The mining companies not only tried to pit whites against Native Americans, but also rural northern residents against urban southern residents and union members against environmentalists. They failed in each attempt. The mining companies could not divide Wisconsin communities by race, by region or by class.
Resource corporations are no strangers to dealing with environmental groups made up largely of white, urban, upper-middle-class people. The companies have been able to portray such activists as yuppies or hippies who do not care about rural jobs.
What corporations face in Wisconsin is something new--an environmental movement that is rural-based, multi-racial, middle-class, working-class and made up of many youth and elders. This movement does not just address a corporation's environmental threats, but also its threats to Native cultures, local economies and democratic institutions, as well as its "boom-and-bust" social disruptions and its mistreatment of union employees.

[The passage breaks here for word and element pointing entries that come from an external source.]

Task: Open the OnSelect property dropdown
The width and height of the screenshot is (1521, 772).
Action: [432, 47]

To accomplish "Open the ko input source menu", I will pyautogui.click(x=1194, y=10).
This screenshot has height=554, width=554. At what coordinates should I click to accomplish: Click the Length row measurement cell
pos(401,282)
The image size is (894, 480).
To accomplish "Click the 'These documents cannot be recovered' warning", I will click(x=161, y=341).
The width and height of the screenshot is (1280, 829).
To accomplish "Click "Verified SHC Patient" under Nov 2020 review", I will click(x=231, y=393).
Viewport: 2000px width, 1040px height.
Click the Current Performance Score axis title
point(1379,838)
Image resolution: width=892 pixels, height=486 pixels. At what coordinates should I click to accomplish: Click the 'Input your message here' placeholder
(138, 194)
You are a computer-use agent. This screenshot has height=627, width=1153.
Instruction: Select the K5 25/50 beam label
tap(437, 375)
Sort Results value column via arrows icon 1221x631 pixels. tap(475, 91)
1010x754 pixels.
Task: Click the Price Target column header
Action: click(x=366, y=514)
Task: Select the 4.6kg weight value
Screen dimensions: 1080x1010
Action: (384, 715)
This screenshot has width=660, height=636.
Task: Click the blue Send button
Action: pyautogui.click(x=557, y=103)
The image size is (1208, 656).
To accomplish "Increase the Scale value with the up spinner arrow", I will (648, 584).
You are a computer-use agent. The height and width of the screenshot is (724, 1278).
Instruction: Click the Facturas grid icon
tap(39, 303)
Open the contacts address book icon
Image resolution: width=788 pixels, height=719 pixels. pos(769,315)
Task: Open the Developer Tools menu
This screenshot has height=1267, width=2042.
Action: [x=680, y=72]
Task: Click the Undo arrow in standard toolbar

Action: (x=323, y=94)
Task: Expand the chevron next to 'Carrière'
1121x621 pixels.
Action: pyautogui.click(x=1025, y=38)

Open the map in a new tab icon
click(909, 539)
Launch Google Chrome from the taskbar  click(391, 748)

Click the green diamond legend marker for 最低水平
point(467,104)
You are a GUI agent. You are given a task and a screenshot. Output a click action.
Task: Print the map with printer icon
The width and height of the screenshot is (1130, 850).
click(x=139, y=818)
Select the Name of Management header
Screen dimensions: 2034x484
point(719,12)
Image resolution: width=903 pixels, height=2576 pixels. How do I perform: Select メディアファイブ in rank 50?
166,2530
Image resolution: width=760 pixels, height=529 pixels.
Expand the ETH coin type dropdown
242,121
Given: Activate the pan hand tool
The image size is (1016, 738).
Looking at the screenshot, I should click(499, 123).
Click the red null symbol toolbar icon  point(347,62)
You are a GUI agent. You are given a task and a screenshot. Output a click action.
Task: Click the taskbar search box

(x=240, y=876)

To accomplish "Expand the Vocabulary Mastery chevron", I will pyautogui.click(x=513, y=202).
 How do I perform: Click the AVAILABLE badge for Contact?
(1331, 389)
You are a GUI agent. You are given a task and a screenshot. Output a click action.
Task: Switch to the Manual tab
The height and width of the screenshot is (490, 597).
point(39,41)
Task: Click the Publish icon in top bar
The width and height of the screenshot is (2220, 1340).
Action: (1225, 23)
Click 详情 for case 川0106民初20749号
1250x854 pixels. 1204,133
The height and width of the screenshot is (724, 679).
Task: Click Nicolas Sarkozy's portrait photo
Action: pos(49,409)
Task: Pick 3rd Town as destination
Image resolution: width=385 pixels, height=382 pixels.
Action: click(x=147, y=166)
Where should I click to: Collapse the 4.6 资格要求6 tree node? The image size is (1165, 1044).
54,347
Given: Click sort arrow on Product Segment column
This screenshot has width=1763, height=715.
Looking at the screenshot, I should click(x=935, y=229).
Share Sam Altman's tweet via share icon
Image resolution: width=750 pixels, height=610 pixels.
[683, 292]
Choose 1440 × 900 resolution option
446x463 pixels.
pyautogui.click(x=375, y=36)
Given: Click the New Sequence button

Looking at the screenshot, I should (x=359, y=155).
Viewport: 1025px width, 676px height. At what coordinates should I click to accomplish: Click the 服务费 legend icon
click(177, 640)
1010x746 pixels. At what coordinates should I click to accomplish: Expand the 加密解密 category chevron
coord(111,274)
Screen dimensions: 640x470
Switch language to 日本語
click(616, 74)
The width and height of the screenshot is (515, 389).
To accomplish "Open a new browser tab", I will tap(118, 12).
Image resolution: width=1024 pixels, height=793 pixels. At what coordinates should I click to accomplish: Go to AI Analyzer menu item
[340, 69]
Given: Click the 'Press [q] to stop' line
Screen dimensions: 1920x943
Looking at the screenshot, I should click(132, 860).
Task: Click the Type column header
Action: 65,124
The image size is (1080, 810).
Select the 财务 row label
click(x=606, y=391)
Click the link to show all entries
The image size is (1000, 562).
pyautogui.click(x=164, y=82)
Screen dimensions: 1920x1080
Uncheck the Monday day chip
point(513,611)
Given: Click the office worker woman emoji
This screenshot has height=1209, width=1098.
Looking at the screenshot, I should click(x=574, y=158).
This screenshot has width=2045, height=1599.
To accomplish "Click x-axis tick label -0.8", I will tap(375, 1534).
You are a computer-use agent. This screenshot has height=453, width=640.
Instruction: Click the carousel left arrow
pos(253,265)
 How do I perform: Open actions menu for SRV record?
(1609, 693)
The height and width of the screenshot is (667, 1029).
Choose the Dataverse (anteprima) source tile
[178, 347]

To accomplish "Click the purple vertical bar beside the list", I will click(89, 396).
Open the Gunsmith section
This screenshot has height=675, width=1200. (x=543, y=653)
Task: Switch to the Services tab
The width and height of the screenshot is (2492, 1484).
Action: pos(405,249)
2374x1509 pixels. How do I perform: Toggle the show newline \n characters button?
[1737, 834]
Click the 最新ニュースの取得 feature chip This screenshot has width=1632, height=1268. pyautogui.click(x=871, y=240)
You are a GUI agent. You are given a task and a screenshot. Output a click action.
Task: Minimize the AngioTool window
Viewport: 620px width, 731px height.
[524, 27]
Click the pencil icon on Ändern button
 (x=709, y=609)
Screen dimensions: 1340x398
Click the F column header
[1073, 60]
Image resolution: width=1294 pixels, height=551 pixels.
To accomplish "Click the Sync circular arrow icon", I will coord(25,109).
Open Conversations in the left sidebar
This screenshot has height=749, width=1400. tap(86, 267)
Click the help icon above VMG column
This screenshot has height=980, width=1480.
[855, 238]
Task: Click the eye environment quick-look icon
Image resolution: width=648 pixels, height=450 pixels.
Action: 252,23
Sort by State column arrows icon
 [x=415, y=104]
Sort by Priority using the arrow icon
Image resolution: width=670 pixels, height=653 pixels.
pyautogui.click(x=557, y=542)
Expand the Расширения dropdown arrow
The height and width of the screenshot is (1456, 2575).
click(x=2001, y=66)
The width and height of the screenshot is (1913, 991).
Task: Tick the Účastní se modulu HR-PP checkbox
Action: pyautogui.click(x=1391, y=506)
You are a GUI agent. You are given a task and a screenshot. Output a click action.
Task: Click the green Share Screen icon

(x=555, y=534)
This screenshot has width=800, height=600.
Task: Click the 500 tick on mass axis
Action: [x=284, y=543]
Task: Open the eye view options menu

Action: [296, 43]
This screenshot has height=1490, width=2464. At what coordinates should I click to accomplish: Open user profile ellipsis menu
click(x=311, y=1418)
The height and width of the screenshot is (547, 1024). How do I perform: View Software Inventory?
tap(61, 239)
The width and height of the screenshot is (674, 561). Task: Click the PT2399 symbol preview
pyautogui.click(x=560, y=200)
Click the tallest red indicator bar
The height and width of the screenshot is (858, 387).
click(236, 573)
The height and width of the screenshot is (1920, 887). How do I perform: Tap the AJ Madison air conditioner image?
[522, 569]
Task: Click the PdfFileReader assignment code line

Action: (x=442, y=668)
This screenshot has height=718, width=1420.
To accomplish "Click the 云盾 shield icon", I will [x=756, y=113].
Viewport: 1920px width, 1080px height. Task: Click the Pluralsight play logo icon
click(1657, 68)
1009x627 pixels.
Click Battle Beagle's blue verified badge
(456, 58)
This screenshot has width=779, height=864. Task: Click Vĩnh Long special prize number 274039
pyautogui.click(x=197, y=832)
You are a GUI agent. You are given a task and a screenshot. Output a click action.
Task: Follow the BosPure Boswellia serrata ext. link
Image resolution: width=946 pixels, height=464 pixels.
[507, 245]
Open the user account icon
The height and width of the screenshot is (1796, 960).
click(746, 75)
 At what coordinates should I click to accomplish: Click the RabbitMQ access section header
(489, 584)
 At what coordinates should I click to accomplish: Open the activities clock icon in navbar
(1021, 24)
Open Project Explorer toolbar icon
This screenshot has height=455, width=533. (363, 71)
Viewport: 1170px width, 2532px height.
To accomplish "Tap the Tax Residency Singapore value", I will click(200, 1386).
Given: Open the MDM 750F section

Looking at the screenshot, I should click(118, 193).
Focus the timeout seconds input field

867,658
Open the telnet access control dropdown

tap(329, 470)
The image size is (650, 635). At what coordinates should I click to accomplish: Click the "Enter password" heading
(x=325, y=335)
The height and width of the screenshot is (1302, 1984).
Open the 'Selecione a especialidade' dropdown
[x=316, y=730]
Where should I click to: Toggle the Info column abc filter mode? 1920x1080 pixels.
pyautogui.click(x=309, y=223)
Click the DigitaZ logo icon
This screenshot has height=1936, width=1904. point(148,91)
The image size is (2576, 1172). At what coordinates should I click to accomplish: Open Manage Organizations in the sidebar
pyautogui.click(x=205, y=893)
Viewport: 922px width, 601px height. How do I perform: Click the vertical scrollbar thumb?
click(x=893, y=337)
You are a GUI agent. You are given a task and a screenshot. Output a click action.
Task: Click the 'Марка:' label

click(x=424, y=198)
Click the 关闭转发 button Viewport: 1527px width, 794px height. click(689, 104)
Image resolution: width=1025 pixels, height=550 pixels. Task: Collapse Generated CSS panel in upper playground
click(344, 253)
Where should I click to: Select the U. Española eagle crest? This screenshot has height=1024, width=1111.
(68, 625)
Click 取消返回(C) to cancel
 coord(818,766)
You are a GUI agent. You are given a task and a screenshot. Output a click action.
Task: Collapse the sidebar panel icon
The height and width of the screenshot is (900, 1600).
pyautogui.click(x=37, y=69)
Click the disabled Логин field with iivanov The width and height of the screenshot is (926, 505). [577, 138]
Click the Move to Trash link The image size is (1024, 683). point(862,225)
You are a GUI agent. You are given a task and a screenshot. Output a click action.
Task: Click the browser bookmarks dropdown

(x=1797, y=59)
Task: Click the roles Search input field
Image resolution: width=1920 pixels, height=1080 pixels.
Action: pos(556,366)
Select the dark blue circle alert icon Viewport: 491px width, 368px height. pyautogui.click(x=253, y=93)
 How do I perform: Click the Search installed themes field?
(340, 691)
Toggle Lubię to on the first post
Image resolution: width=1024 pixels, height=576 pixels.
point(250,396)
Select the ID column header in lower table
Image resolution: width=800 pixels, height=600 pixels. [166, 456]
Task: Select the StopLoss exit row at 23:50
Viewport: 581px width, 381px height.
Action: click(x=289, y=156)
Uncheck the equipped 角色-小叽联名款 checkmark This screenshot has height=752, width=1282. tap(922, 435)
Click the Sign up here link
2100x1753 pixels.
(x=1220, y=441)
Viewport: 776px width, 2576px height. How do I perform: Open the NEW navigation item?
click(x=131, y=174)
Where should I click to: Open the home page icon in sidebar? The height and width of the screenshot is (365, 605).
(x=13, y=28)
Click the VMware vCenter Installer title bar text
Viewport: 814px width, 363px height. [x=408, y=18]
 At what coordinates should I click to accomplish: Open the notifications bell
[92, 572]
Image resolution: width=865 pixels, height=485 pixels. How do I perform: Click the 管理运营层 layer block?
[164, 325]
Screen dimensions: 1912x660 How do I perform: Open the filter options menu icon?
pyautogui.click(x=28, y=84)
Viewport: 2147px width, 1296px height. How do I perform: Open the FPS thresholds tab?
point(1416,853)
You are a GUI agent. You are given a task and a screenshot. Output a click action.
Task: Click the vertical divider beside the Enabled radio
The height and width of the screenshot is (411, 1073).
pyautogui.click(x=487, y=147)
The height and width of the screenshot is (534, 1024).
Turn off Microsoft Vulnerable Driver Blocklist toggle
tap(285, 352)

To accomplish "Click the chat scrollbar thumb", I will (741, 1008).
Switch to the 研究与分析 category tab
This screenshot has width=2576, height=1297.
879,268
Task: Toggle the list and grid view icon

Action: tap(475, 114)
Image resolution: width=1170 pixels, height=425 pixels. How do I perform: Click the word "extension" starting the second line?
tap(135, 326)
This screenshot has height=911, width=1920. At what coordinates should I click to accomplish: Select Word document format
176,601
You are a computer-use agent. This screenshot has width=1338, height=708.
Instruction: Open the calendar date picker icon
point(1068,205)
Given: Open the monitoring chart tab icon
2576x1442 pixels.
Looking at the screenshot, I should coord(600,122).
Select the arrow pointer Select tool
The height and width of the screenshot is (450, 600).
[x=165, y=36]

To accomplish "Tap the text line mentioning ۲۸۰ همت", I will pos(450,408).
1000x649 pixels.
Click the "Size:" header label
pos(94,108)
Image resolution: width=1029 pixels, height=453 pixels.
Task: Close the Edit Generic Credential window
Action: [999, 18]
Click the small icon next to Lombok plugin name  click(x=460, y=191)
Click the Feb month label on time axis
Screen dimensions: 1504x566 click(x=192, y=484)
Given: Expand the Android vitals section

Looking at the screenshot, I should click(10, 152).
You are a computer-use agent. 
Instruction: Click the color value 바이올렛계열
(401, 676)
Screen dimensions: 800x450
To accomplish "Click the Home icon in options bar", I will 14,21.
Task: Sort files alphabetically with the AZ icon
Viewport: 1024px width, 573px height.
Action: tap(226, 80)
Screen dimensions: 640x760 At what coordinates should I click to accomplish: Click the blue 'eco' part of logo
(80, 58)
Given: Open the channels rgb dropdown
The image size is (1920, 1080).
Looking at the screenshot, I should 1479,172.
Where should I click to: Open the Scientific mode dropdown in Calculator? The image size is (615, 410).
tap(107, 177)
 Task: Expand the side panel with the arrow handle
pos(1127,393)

This type of "people power" movement also defeated a Perrier-owned springwater drilling project in central Wisconsin in 2002 and is opposing an electric transmission line in northwestern Wisconsin. New environmental groups are going beyond the message of "not in my backyard" to "not in anyone's backyard," corresponding with a deeper critique of our corporate economy and politics. Environmentalists are asking why we need centralized electric grids instead of renewable energy, bottled water instead of cleaner water supplies and new sources of metal instead of recycled materials.
The Crandon mine victory points toward new paths for people of diverse backgrounds to work together. It also shows how communities can together build a sustainable future on the land. The former mine site will now be managed to protect its natural and cultural resources, as well as to develop a local sustainable economy.
For the local Native and non-Native people who have spent so much time and money to defeat this project, the victory brings a sense of peace after a quarter century of struggle. At the Nicolet Minerals Information Center, Mole Lake veteran Jerry Burnett brought out an American flag he had long carried upside down, as a symbol of distress, and turned it upright.
Burnett told the gathered crowd, "I fought in Vietnam. When I came back, I swore I would not fight another war except in defense of my country. And then I had to fight the mining company to defend my own soil. We have won this war. Now the war is over."